Nothing in the entries may be dropped: restate them word for word.

# Provided data
◆ ◆ ◆ ◆ ◆ ◆ ◆

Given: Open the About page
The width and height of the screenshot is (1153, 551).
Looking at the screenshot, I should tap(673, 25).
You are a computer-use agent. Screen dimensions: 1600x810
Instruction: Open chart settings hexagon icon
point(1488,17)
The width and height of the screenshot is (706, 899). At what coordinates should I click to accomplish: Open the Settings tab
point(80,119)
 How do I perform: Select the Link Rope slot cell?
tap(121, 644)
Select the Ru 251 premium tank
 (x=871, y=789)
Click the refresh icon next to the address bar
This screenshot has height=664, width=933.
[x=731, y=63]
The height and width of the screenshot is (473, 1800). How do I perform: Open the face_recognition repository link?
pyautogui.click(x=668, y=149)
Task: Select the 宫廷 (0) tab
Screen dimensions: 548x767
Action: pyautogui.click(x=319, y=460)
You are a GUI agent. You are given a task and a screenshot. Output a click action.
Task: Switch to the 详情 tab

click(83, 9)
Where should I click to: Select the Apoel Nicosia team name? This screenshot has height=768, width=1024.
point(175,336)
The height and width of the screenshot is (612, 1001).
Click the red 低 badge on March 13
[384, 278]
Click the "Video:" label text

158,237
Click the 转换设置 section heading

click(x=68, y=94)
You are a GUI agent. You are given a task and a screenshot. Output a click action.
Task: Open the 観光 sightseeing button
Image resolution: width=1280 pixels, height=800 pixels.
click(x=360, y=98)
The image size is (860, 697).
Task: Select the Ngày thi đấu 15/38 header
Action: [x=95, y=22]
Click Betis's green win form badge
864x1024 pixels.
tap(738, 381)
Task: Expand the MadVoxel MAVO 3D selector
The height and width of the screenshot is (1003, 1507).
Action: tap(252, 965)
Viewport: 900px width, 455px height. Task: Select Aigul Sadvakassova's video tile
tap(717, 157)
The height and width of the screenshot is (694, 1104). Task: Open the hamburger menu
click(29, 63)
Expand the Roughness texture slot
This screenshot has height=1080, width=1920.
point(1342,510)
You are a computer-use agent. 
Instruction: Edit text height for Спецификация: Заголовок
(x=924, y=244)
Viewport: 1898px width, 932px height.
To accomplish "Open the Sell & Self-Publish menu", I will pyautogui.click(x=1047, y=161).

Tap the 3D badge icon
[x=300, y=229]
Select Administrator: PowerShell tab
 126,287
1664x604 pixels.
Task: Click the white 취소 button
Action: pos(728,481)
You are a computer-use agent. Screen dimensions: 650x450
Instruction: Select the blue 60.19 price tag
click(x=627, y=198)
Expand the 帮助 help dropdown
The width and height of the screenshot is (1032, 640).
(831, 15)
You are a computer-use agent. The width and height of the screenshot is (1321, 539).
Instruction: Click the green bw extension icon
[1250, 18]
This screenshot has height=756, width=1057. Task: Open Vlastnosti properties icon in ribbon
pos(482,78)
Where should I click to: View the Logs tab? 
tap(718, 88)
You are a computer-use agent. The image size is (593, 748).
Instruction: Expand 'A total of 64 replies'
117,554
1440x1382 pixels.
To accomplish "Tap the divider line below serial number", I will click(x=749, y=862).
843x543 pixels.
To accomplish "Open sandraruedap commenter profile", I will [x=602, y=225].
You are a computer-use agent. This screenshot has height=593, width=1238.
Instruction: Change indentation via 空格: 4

◆ ◆ ◆ ◆ ◆ ◆ ◆

# Your response
Given: Open the About page
The width and height of the screenshot is (1153, 551).
Looking at the screenshot, I should tap(673, 25).
You are a computer-use agent. Screen dimensions: 1600x810
Instruction: Open chart settings hexagon icon
point(1488,17)
The width and height of the screenshot is (706, 899). At what coordinates should I click to accomplish: Open the Settings tab
point(80,119)
 How do I perform: Select the Link Rope slot cell?
tap(121, 644)
Select the Ru 251 premium tank
 (x=871, y=789)
Click the refresh icon next to the address bar
This screenshot has height=664, width=933.
[x=731, y=63]
The height and width of the screenshot is (473, 1800). How do I perform: Open the face_recognition repository link?
pyautogui.click(x=668, y=149)
Task: Select the 宫廷 (0) tab
Screen dimensions: 548x767
Action: pyautogui.click(x=319, y=460)
You are a GUI agent. You are given a task and a screenshot. Output a click action.
Task: Switch to the 详情 tab

click(83, 9)
Where should I click to: Select the Apoel Nicosia team name? This screenshot has height=768, width=1024.
point(175,336)
The height and width of the screenshot is (612, 1001).
Click the red 低 badge on March 13
[384, 278]
Click the "Video:" label text

158,237
Click the 转换设置 section heading

click(x=68, y=94)
You are a GUI agent. You are given a task and a screenshot. Output a click action.
Task: Open the 観光 sightseeing button
Image resolution: width=1280 pixels, height=800 pixels.
click(x=360, y=98)
The image size is (860, 697).
Task: Select the Ngày thi đấu 15/38 header
Action: [x=95, y=22]
Click Betis's green win form badge
864x1024 pixels.
tap(738, 381)
Task: Expand the MadVoxel MAVO 3D selector
The height and width of the screenshot is (1003, 1507).
Action: tap(252, 965)
Viewport: 900px width, 455px height. Task: Select Aigul Sadvakassova's video tile
tap(717, 157)
The height and width of the screenshot is (694, 1104). Task: Open the hamburger menu
click(29, 63)
Expand the Roughness texture slot
This screenshot has height=1080, width=1920.
point(1342,510)
You are a computer-use agent. 
Instruction: Edit text height for Спецификация: Заголовок
(x=924, y=244)
Viewport: 1898px width, 932px height.
To accomplish "Open the Sell & Self-Publish menu", I will pyautogui.click(x=1047, y=161).

Tap the 3D badge icon
[x=300, y=229]
Select Administrator: PowerShell tab
 126,287
1664x604 pixels.
Task: Click the white 취소 button
Action: pos(728,481)
You are a computer-use agent. Screen dimensions: 650x450
Instruction: Select the blue 60.19 price tag
click(x=627, y=198)
Expand the 帮助 help dropdown
The width and height of the screenshot is (1032, 640).
(831, 15)
You are a computer-use agent. The width and height of the screenshot is (1321, 539).
Instruction: Click the green bw extension icon
[1250, 18]
This screenshot has height=756, width=1057. Task: Open Vlastnosti properties icon in ribbon
pos(482,78)
Where should I click to: View the Logs tab? 
tap(718, 88)
You are a computer-use agent. The image size is (593, 748).
Instruction: Expand 'A total of 64 replies'
117,554
1440x1382 pixels.
To accomplish "Tap the divider line below serial number", I will click(x=749, y=862).
843x543 pixels.
To accomplish "Open sandraruedap commenter profile", I will [x=602, y=225].
You are a computer-use agent. This screenshot has height=593, width=1238.
Instruction: Change indentation via 空格: 4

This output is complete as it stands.